What the exercise asks
Every record here needs to be retyped exactly.

Supplied material

++++++

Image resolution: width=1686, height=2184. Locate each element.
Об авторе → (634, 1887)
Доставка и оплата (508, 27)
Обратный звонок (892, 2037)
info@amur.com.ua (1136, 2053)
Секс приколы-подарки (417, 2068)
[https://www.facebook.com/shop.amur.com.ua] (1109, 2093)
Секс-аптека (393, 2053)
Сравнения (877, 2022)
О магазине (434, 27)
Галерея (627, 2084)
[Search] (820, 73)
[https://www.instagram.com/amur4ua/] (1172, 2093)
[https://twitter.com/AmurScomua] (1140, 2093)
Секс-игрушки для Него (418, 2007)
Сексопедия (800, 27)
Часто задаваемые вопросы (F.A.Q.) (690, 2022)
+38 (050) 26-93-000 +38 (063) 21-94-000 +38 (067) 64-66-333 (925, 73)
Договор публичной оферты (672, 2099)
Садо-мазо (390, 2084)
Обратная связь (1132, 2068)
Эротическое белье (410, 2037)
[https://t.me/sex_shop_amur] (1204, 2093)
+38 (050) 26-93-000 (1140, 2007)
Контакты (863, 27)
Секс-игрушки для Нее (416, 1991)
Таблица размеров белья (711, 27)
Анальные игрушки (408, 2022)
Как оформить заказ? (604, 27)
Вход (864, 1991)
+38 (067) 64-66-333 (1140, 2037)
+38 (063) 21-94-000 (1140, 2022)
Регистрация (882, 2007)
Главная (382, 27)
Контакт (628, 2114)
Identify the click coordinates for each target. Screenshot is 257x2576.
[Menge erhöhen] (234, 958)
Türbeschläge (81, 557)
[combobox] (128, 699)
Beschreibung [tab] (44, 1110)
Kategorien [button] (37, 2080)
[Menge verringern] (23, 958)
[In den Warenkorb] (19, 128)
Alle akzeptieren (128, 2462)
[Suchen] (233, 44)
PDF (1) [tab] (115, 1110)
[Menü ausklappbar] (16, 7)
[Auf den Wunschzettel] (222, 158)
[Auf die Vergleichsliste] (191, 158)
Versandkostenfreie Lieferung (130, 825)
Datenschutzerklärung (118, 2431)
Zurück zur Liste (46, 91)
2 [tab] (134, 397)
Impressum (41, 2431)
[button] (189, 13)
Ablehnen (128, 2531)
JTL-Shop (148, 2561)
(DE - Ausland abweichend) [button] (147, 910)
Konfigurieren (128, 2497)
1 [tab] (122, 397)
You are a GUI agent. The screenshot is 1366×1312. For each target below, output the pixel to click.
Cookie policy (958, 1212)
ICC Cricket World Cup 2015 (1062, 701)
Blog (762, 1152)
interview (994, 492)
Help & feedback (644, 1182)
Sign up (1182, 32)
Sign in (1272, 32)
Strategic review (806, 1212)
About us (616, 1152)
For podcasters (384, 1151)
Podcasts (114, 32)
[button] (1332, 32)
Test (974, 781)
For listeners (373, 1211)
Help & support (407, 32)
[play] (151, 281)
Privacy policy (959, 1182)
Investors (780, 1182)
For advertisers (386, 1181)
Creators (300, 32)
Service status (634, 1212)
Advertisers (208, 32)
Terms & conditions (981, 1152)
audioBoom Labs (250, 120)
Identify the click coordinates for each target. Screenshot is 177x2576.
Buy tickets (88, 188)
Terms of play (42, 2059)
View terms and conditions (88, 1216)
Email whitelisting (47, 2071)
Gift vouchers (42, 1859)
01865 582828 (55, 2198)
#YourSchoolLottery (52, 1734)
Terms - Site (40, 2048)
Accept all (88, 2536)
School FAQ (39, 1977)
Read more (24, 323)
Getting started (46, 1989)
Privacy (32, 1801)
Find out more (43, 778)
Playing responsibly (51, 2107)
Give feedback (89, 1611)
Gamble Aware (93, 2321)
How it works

++++++

Result of this task
Image resolution: width=1686, height=2184. Locate each element.
Об авторе → (634, 1887)
Доставка и оплата (508, 27)
Обратный звонок (892, 2037)
info@amur.com.ua (1136, 2053)
Секс приколы-подарки (417, 2068)
[https://www.facebook.com/shop.amur.com.ua] (1109, 2093)
Секс-аптека (393, 2053)
Сравнения (877, 2022)
О магазине (434, 27)
Галерея (627, 2084)
[Search] (820, 73)
[https://www.instagram.com/amur4ua/] (1172, 2093)
[https://twitter.com/AmurScomua] (1140, 2093)
Секс-игрушки для Него (418, 2007)
Сексопедия (800, 27)
Часто задаваемые вопросы (F.A.Q.) (690, 2022)
+38 (050) 26-93-000 +38 (063) 21-94-000 +38 (067) 64-66-333 (925, 73)
Договор публичной оферты (672, 2099)
Садо-мазо (390, 2084)
Обратная связь (1132, 2068)
Эротическое белье (410, 2037)
[https://t.me/sex_shop_amur] (1204, 2093)
+38 (050) 26-93-000 (1140, 2007)
Контакты (863, 27)
Секс-игрушки для Нее (416, 1991)
Таблица размеров белья (711, 27)
Анальные игрушки (408, 2022)
Как оформить заказ? (604, 27)
Вход (864, 1991)
+38 (067) 64-66-333 (1140, 2037)
+38 (063) 21-94-000 (1140, 2022)
Регистрация (882, 2007)
Главная (382, 27)
Контакт (628, 2114)
Identify the click coordinates for each target. Screenshot is 257x2576.
[Menge erhöhen] (234, 958)
Türbeschläge (81, 557)
[combobox] (128, 699)
Beschreibung [tab] (44, 1110)
Kategorien [button] (37, 2080)
[Menge verringern] (23, 958)
[In den Warenkorb] (19, 128)
Alle akzeptieren (128, 2462)
[Suchen] (233, 44)
PDF (1) [tab] (115, 1110)
[Menü ausklappbar] (16, 7)
[Auf den Wunschzettel] (222, 158)
[Auf die Vergleichsliste] (191, 158)
Versandkostenfreie Lieferung (130, 825)
Datenschutzerklärung (118, 2431)
Zurück zur Liste (46, 91)
2 [tab] (134, 397)
Impressum (41, 2431)
[button] (189, 13)
Ablehnen (128, 2531)
JTL-Shop (148, 2561)
(DE - Ausland abweichend) [button] (147, 910)
Konfigurieren (128, 2497)
1 [tab] (122, 397)
You are a GUI agent. The screenshot is 1366×1312. For each target below, output the pixel to click.
Cookie policy (958, 1212)
ICC Cricket World Cup 2015 (1062, 701)
Blog (762, 1152)
interview (994, 492)
Help & feedback (644, 1182)
Sign up (1182, 32)
Sign in (1272, 32)
Strategic review (806, 1212)
About us (616, 1152)
For podcasters (384, 1151)
Podcasts (114, 32)
[button] (1332, 32)
Test (974, 781)
For listeners (373, 1211)
Help & support (407, 32)
[play] (151, 281)
Privacy policy (959, 1182)
Investors (780, 1182)
For advertisers (386, 1181)
Creators (300, 32)
Service status (634, 1212)
Advertisers (208, 32)
Terms & conditions (981, 1152)
audioBoom Labs (250, 120)
Identify the click coordinates for each target. Screenshot is 177x2576.
Buy tickets (88, 188)
Terms of play (42, 2059)
View terms and conditions (88, 1216)
Email whitelisting (47, 2071)
Gift vouchers (42, 1859)
01865 582828 (55, 2198)
#YourSchoolLottery (52, 1734)
Terms - Site (40, 2048)
Accept all (88, 2536)
School FAQ (39, 1977)
Read more (24, 323)
Getting started (46, 1989)
Privacy (32, 1801)
Find out more (43, 778)
Playing responsibly (51, 2107)
Give feedback (89, 1611)
Gamble Aware (93, 2321)
How it works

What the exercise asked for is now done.